Data provided:
--*--
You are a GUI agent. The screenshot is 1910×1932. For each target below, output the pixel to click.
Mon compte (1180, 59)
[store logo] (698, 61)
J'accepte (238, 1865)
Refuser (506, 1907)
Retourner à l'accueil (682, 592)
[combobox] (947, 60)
--*--
Work task:
Having read the records above, reproduce each one exactly.

Solution:
You are a GUI agent. The screenshot is 1910×1932. For each target below, output the pixel to click.
Mon compte (1180, 59)
[store logo] (698, 61)
J'accepte (238, 1865)
Refuser (506, 1907)
Retourner à l'accueil (682, 592)
[combobox] (947, 60)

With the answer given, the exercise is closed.